I'm running an application in wildfly 26. When exceptions are logged, I want to add another log line with information coming from a ThreadLocal inside my application (it contains information like the called REST-Endpoint and user info). So my idea was to wrap a Logging Handler and publish another message. Following is an incomplete solution, I'm not yet filtering for exceptions and not adding the correct message yet.

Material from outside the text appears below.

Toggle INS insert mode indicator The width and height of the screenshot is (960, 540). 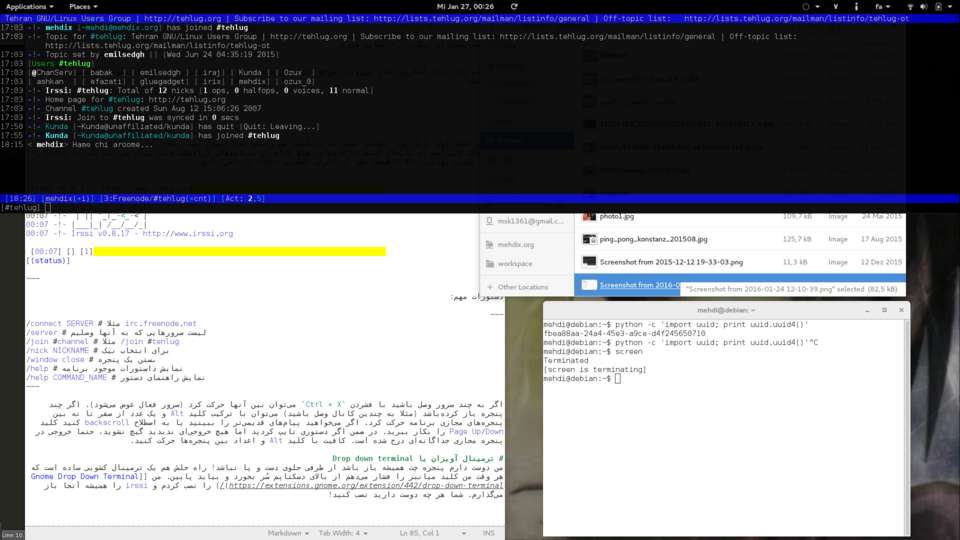click(x=489, y=533)
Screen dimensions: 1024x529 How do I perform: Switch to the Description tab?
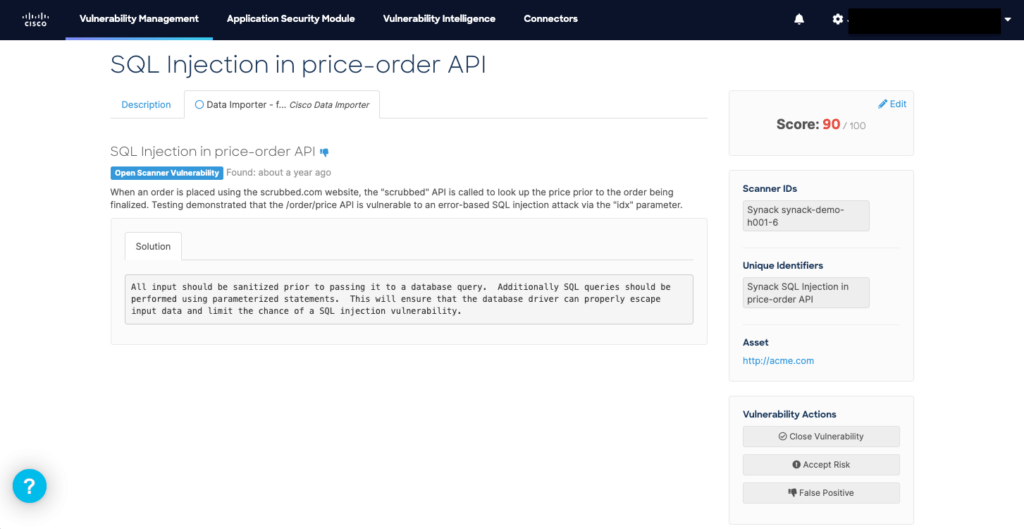pyautogui.click(x=146, y=105)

public class WrappingHandler extends Handler {

    private final Handler wrapped;

    public WrappingHandler(Handler wrapped) {
        this.wrapped = wrapped;
    }

    @Override
    public void publish(LogRecord record) {
        LogRecord additional = new LogRecord(record.getLevel(), "additional message");
        additional.setLoggerName(record.getLoggerName());
        wrapped.publish(additional);
        wrapped.publish(record);
    }

    @Override
    public void flush() {
        wrapped.flush();
    }

    @Override
    public void close() throws SecurityException {
        wrapped.close();
    }

}

and I wrapped the current Handlers in an initializer:

@Singleton
@Startup
public class LoggingInitializer {

    private final Logger logger = Logger.getLogger(LoggingInitializer.class.getName());

    @PostConstruct
    public void init() {
        wrapHandlers(LogContext.getSystemLogContext().getLogger(""));
        logger.info("logging initialized");
    }


    private void wrapHandlers(Logger logger) {
        Handler[] handlers = logger.getHandlers();
        for (Handler handler : handlers) {
            logger.removeHandler(handler);
            logger.addHandler(new WrappingHandler(handler));
        }
    }
}

That worked well... until I redeployed the application. In that case, the wrapping handler was wrapped again, resulting in two additional log messages instead of one. So I improved the wrap method:

private void wrapHandlers(Logger logger) {
    Handler[] handlers = logger.getHandlers();
    for (Handler handler : handlers) {
        if (! handler instanceof WrappingHandler) {
            logger.removeHandler(handler);
            logger.addHandler(new WrappingHandler(handler));
        }
    }
}

But that didn't work. Since the ear was redeployed, the WrappingHandler from the old ear was not the same as the WrappingHandler from the new ear. So I had further complicate it:

private void wrapHandlers(Logger logger) {
    Handler[] handlers = logger.getHandlers();
    for (Handler handler : handlers) {
        logger.removeHandler(handler);
        Class<?> oldClass = handler.getClass();
        if (oldClass.getName().equals(WrappingHandler.class.getName())) {
            try {
                Field wrappedField = oldClass.getDeclaredField("wrapped");
                wrappedField.setAccessible(true);
                Handler wrappedHandler = (Handler) wrappedField.get(handler);
                logger.addHandler(new WrappingHandler(wrappedHandler));
            } catch (IllegalAccessException | NoSuchFieldException x) {
                x.printStackTrace();
            }
        }
        else {
            logger.addHandler(new WrappingHandler(handler));
        }
    }
}

As you can see, it turned ugly. So I'm currently not sure if I'm following the right path. It seems to me that my solution is dirty. I could improve it by unwrapping the handlers in a @PreDestroy method. Would that be called in a guaranteed way when redeploying? Would that make it cleaner? Or is there a much simpler solution to my task?